Gunnarsdóttir‘s research begins with a sharp distinction between her subject; romantic and sexual love, and love between friends or love between parents and children. Gunnarsdóttir conducted interviews with eight individuals and asked them about their views on love; whether love is subjective; whether love changes with the times, and whether they experience a gendered difference on love.

Gunnarsdóttir says it is a myth that love cannot be the subject of research and reflects on whether a potential reason for the popularity of this myth could be the ubiquitous gender discrimination in our society; making people shy away from the project. We tend to think of love and equality as unity, however, our social circumstances create a rift between what we wish to see in love and how we act in our daily routine.

Gunnarsdóttir poses the question why love is a kind of underdog in academia and science; while anger is a common in both anthropological discussions and research; as are feelings of disgust taken over love in physiology.

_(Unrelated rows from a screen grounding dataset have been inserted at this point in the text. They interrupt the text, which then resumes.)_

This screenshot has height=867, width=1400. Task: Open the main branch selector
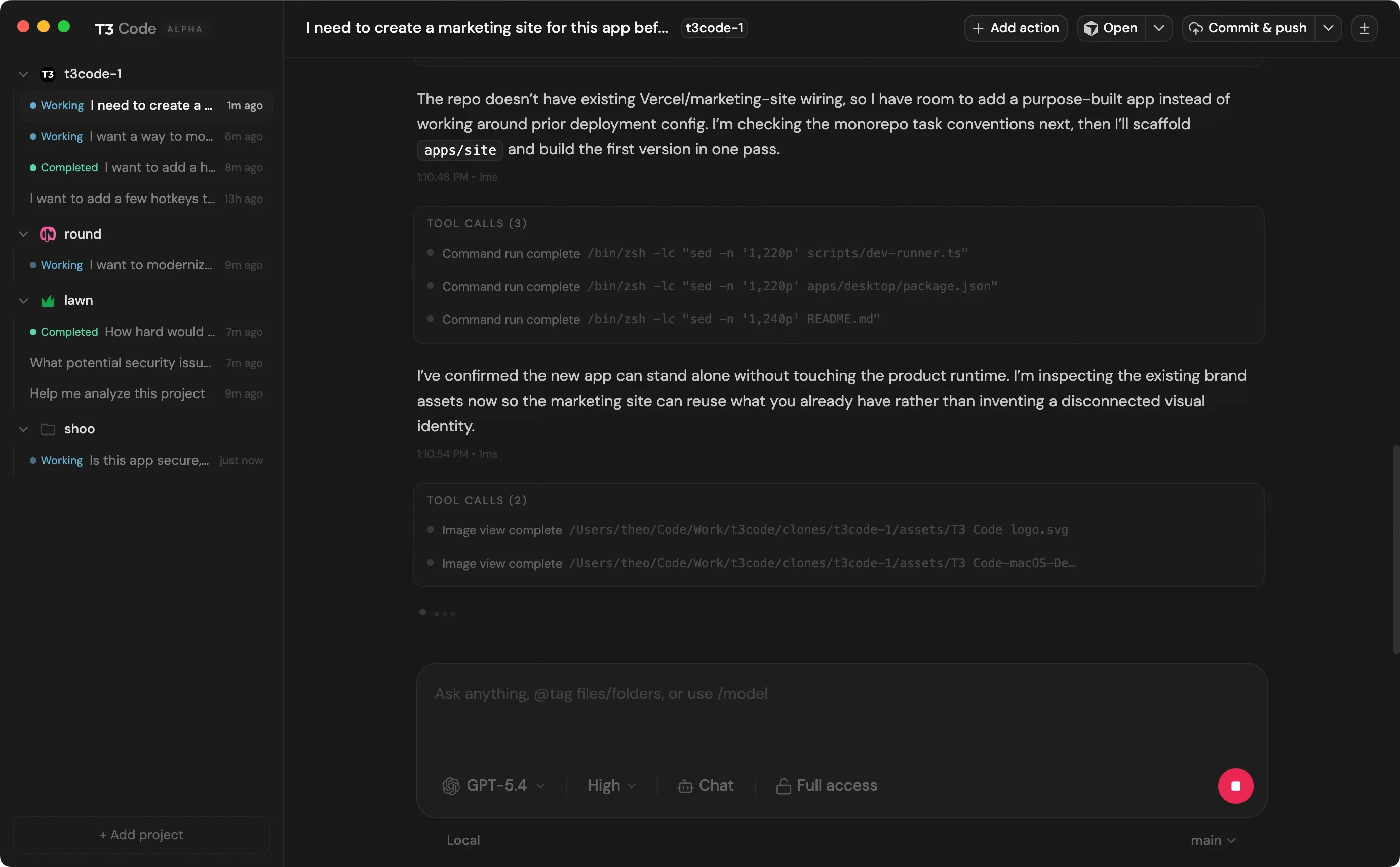pyautogui.click(x=1210, y=840)
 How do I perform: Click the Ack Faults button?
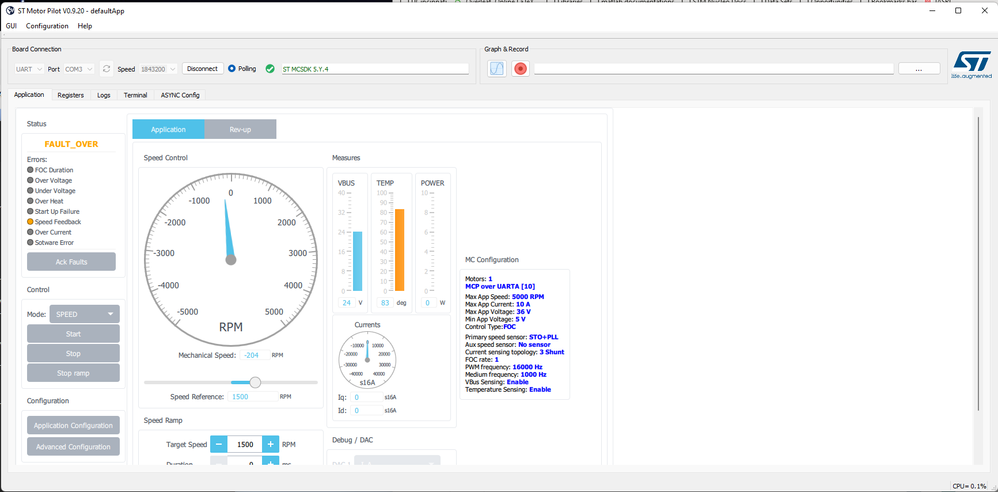point(71,262)
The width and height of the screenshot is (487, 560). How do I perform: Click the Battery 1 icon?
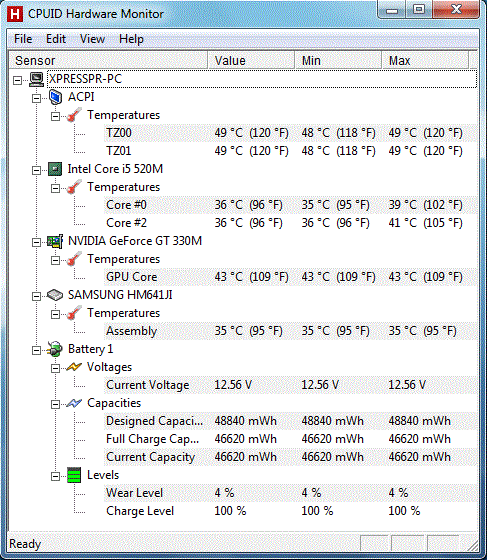pyautogui.click(x=55, y=349)
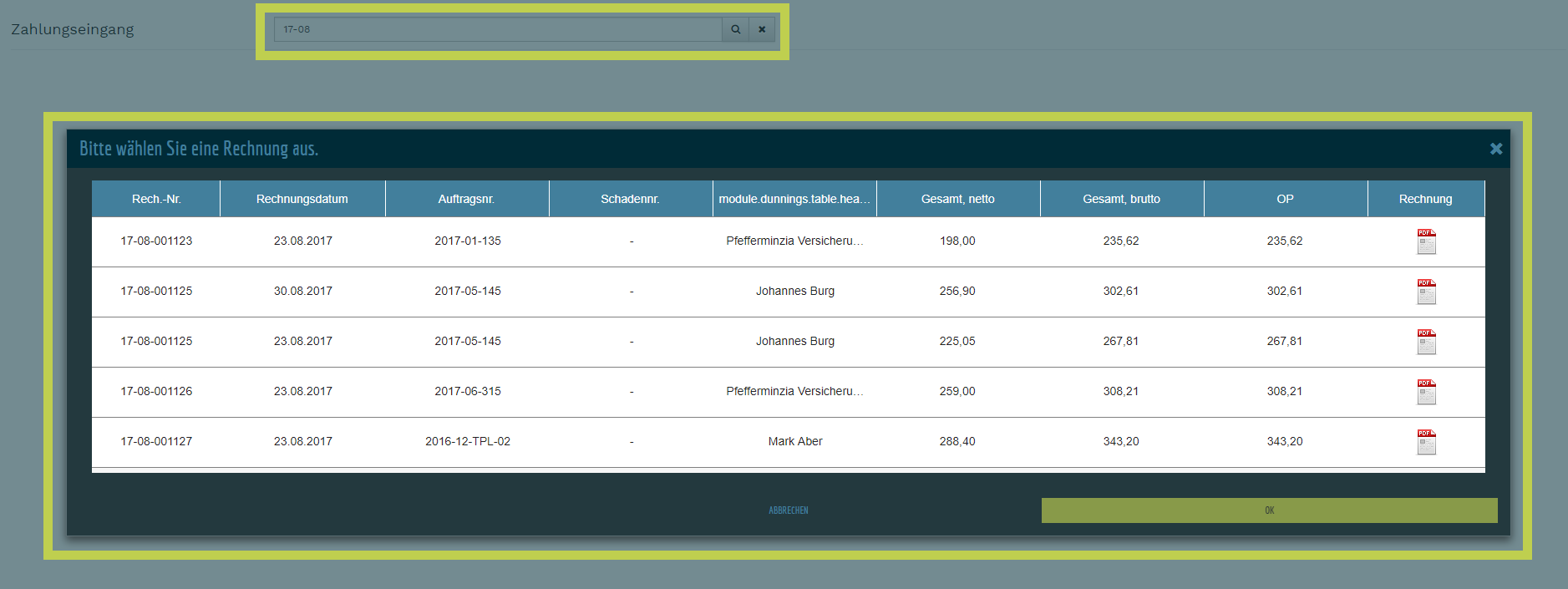
Task: Sort by Auftragsnr. column header
Action: [x=466, y=199]
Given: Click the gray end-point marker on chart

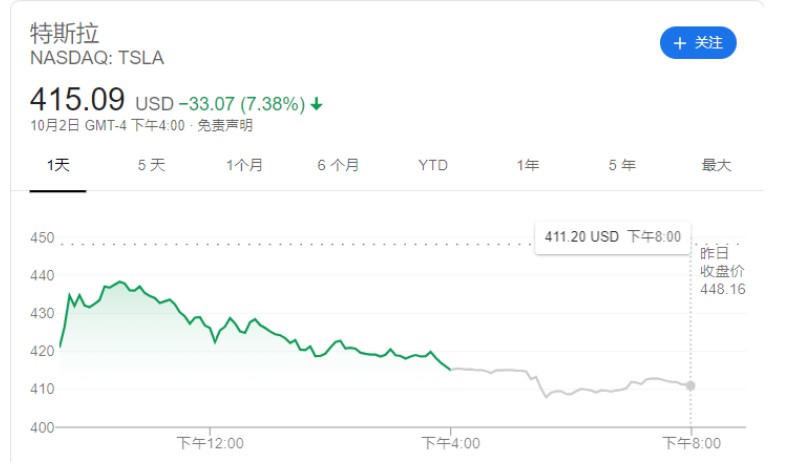Looking at the screenshot, I should click(690, 385).

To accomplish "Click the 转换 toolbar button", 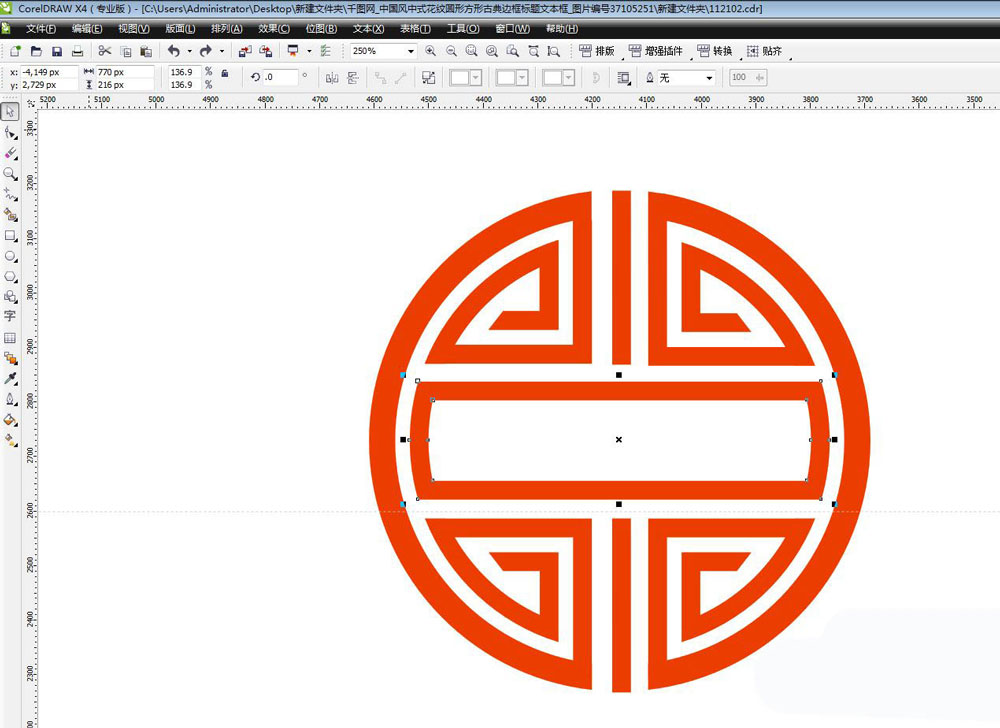I will [714, 51].
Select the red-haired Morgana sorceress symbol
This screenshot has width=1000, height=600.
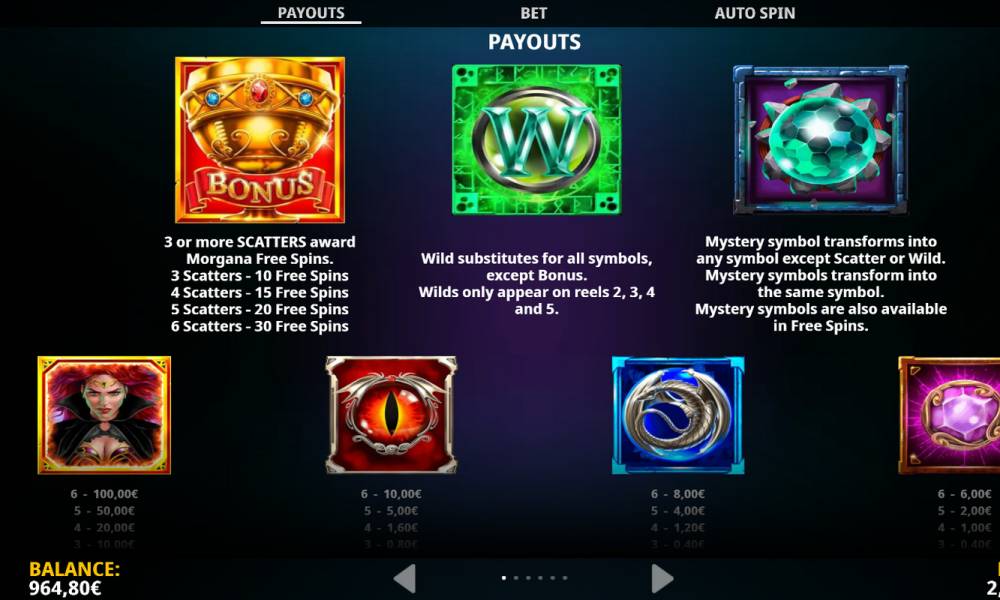click(104, 415)
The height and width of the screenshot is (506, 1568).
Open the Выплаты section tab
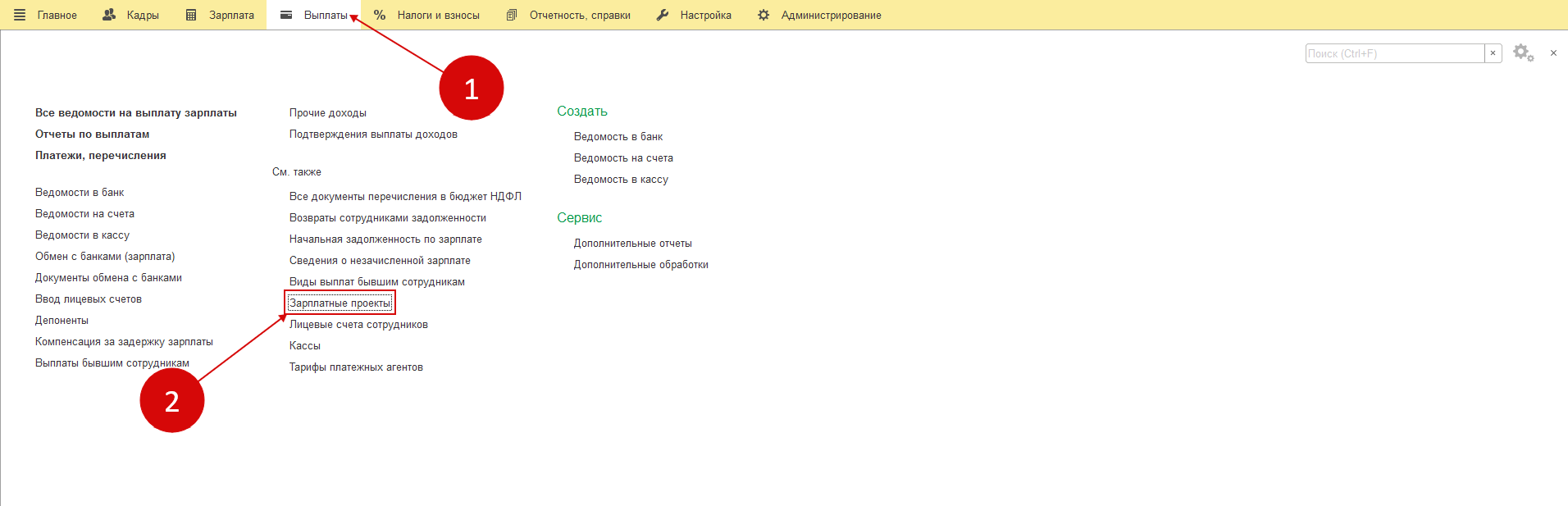click(x=325, y=15)
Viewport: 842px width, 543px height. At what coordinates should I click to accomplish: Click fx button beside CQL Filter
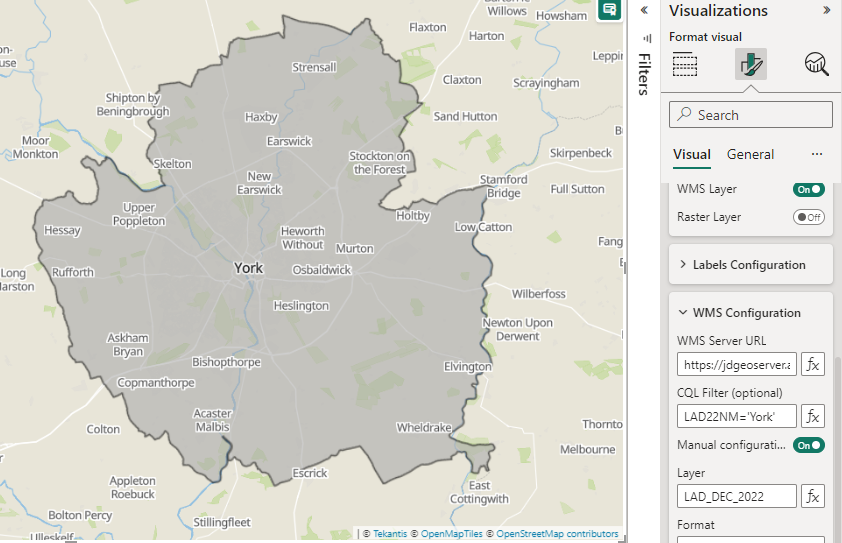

With the audience on her side Gunnarsdóttir sums up and introduces her findings that indicate that discourse on love differs between the sexes. It comes more easily to women to talk of love and the feelings associated with it than men. Discourse on love is connected to what is considered feminine, which has the effect that women, more than men, bear the responsibility for love. She believes that all love affairs were doomed if we did not have a mutual understanding of love but feels that we should talk about love without reservation. We need to face that love is tainted by different and gendered expectation that need to be fought against in order for love to flourish fully.

The final words are a quote from one of her interviewees who said that maybe, in the final analysis, love is what remains when the fireworks are over, “when you haven’t shaved and your wife is having a bad hair-day and has a stomach ache and so on.” Gunnarsdóttir receives a standing ovation.